# Integral-how to solve?

• Oct 25th 2012, 12:13 PM
kaspersky0
Integral-how to solve?
Hi guys,

Can anyone help me solve this integral:

Attachment 25401
• Oct 25th 2012, 08:21 PM
hollywood
Re: Integral-how to solve?
I think you might make some progress by substituting u=ln(x), so du=(dx/x).

- Hollywood
• Oct 26th 2012, 02:47 AM
kaspersky0
Re: Integral-how to solve?
I know for that kind of progress. But what is the next step?

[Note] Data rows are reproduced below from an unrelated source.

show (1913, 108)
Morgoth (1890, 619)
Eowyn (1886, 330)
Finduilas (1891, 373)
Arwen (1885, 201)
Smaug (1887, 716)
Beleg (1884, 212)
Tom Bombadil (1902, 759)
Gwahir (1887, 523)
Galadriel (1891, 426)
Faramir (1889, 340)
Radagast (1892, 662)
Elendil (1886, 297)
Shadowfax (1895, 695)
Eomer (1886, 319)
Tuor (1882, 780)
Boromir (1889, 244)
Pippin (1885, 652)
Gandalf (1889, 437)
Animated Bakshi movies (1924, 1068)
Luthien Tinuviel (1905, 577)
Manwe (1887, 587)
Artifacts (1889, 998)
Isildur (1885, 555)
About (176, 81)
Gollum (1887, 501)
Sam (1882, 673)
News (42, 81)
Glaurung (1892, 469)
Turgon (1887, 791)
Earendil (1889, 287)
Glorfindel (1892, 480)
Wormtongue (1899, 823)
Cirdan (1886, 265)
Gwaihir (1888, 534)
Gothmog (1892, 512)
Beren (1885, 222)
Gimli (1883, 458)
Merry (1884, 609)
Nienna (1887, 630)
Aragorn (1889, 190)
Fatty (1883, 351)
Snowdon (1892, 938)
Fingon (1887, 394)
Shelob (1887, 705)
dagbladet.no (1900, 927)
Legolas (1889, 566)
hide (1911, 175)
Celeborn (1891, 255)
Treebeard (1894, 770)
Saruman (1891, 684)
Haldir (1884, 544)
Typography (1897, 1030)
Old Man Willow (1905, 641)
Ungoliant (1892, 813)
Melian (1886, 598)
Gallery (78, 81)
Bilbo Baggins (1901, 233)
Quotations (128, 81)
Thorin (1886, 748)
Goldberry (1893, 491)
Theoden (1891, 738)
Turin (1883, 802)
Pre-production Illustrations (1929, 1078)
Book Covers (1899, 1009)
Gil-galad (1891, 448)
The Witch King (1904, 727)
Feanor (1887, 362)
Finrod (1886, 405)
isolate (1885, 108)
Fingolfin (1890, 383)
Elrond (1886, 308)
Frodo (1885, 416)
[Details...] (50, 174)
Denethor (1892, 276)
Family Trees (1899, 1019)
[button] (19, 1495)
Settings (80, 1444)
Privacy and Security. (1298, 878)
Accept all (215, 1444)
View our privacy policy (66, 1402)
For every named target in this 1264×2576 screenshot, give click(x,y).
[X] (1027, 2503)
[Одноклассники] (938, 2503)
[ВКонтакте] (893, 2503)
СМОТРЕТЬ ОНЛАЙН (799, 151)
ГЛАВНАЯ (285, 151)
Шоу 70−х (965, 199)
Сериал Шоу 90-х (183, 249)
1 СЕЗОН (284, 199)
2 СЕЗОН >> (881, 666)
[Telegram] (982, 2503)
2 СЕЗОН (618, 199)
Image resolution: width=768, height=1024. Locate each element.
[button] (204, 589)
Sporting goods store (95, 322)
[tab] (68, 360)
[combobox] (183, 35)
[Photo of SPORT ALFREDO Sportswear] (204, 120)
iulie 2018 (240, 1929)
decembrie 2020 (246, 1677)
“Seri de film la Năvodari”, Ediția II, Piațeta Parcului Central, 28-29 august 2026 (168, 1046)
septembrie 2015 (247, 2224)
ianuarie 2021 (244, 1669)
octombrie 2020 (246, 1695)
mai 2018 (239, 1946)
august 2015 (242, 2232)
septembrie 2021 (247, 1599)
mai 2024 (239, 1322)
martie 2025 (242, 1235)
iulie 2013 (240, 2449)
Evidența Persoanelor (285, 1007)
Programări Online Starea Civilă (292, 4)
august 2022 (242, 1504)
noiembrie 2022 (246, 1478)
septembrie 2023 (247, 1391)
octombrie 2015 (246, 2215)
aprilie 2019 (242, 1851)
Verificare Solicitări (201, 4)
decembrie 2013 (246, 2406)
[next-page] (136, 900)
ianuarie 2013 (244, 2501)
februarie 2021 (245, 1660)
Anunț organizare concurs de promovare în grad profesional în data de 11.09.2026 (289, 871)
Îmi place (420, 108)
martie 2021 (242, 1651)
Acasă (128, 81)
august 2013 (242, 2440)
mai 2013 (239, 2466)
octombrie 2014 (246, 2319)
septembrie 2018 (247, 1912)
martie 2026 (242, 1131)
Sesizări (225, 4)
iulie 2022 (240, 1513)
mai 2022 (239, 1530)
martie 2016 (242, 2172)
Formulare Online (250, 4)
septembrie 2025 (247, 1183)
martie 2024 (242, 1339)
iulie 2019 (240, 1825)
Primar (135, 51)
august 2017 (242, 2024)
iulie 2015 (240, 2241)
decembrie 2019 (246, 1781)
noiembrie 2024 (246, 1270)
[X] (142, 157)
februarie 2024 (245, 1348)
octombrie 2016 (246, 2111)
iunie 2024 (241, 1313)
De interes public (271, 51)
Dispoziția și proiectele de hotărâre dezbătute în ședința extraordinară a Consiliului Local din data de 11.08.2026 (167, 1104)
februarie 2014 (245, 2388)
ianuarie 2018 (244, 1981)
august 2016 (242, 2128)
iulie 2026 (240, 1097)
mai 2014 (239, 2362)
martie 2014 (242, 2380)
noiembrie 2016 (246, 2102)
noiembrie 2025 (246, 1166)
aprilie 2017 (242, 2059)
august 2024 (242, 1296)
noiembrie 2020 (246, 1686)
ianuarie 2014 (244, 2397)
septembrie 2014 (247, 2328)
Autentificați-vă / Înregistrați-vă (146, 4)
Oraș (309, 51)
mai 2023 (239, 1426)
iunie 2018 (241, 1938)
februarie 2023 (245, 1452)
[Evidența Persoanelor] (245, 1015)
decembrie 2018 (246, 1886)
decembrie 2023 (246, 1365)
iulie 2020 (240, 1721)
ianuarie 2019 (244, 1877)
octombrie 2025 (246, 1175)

Thnx anyway ;)
• Oct 26th 2012, 07:16 AM
hollywood
Re: Integral-how to solve?
Well, this is interesting. After substituting:

$\displaystyle \int\frac{du}{u^3(\ln{u})^2}$

And then substituting again:

$\displaystyle v=lnu$

$\displaystyle u=e^v$
$\displaystyle dv=\frac{du}{u}$

we have:

$\displaystyle \int\frac{dv}{e^{2v}v^2}$

Now integrating by parts gives:

$\displaystyle \int{e^{-2v}}\frac{dv}{v^2}=\int{e^{-2v}}d\left(-\frac{1}{v}\right)$
$\displaystyle =-\frac{e^{-2v}}{v}-\int\left(-\frac{1}{v}\right)d(e^{-2v})$
$\displaystyle =-\frac{e^{-2v}}{v}-2\int\frac{e^{-2v}dv}{v}$
$\displaystyle =-\frac{e^{-2v}}{v}-2\int\frac{e^wdw}{w}$

and we are stuck since $\displaystyle \int\frac{e^wdw}{w}$ can not be integrated in terms of elementary functions. See Exponential integral - Wikipedia, the free encyclopedia

Can anyone else help? Maybe I made a mistake somewhere.

- Hollywood
• Oct 26th 2012, 08:13 AM
kaspersky0
Re: Integral-how to solve?
Yes, I got the same result. So I wanted to ask if anyone knows the solution...